The causes for Alzheimer's Disease are not known, but some experts speculate that chronic long-lasting mild cerebrovascular damage, including inflammatory processes and oxidative stress, may cause disease onset. As such, high cholesterol levels may be linked to the pathology of Alzheimer's Disease. Christian Humpel, from the Medical University Innsbruck (Austria), and colleagues studied the effects of a chronic high-cholesterol diet in adult rats. Male 6 months old Sprague Dawley rats were fed with normal food (controls) or with a special 5% cholesterol-enriched diet (hypercholesterolemia).

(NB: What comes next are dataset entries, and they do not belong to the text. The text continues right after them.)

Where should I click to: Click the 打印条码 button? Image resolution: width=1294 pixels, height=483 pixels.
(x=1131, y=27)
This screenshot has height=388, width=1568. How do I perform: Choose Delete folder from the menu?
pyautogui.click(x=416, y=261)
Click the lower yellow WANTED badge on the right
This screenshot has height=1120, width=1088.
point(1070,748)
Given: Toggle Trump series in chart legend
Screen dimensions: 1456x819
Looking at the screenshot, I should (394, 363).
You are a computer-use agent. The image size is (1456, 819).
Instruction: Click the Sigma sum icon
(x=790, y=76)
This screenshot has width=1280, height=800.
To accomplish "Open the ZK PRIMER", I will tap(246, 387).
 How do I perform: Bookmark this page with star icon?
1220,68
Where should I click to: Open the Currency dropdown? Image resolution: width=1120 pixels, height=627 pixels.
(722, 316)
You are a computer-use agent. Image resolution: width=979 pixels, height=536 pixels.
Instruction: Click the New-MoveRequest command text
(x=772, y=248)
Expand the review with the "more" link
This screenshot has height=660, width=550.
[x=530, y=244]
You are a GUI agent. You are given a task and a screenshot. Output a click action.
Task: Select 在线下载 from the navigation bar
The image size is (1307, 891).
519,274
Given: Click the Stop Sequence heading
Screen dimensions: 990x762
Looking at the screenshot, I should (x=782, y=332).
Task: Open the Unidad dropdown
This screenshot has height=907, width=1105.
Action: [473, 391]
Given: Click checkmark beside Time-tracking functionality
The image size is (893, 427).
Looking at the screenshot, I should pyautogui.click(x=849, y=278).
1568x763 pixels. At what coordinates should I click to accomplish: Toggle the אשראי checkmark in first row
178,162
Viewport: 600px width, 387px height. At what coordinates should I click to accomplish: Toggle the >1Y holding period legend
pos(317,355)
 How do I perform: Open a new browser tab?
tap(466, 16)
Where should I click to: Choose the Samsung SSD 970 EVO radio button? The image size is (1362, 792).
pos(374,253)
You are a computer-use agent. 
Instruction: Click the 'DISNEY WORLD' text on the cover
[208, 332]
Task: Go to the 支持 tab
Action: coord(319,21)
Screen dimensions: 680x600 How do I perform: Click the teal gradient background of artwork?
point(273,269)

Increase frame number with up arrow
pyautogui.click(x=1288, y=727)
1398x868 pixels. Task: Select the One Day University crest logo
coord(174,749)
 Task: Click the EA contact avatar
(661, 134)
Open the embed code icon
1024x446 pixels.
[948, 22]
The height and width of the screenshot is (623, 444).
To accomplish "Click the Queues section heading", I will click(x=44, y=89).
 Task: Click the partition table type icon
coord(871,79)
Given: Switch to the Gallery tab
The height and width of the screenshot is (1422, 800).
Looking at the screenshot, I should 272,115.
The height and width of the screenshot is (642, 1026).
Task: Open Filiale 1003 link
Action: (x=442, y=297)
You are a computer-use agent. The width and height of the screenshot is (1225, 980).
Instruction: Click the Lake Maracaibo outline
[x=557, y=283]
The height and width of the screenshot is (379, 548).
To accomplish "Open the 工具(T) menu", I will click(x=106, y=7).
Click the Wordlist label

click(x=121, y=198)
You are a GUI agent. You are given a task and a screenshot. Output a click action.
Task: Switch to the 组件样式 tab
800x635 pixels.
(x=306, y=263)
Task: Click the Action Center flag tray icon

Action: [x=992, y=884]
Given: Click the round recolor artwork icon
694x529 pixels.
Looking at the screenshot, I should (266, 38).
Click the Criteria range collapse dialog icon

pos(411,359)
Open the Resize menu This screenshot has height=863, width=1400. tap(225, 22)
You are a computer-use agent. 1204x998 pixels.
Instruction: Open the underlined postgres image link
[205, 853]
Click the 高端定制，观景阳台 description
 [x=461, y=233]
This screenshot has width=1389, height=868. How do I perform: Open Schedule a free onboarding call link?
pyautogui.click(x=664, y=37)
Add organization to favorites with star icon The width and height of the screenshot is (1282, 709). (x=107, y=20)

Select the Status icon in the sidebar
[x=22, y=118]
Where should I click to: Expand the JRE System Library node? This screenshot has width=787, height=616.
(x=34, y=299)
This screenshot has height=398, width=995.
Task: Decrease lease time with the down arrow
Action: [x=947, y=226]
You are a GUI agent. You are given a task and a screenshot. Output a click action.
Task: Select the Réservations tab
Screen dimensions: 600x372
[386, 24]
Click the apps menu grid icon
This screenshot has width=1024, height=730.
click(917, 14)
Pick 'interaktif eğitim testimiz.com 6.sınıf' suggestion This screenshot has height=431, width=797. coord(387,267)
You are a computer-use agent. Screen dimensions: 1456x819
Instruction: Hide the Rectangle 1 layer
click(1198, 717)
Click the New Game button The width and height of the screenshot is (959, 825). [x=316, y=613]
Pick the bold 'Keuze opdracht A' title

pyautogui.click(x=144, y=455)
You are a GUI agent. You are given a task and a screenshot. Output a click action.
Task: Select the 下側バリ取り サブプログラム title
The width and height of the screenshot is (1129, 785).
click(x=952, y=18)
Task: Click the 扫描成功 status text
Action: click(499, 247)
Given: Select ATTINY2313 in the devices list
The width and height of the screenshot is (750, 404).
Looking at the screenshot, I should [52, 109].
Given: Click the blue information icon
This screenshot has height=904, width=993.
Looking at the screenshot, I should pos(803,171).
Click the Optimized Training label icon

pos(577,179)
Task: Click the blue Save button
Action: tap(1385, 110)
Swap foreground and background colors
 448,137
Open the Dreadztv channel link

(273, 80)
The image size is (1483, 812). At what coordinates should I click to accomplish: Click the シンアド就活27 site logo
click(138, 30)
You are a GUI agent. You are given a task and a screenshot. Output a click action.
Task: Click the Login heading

After 5 months, the animals were tested for behavioral impairments and pathological markers similar to those found in the brains of patients with Alzheimer's disease. The results showed that chronic hypercholesterolemia caused memory impairment, cholinergic dysfunction, inflammation, enhanced cortical beta-amyloid and tau and induced microbleedings, which the researchers submit are: “all indications, which resemble an Alzheimer's disease-like pathology.”
Celine Ullrich, Michael Pirchl, Christian Humpel. “Hypercholesterolemia in rats impairs the cholinergic system and leads to memory deficits.” Molecular and Cellular Neuroscience, Volume 45, Issue 4, December 2010, Pages 408-417.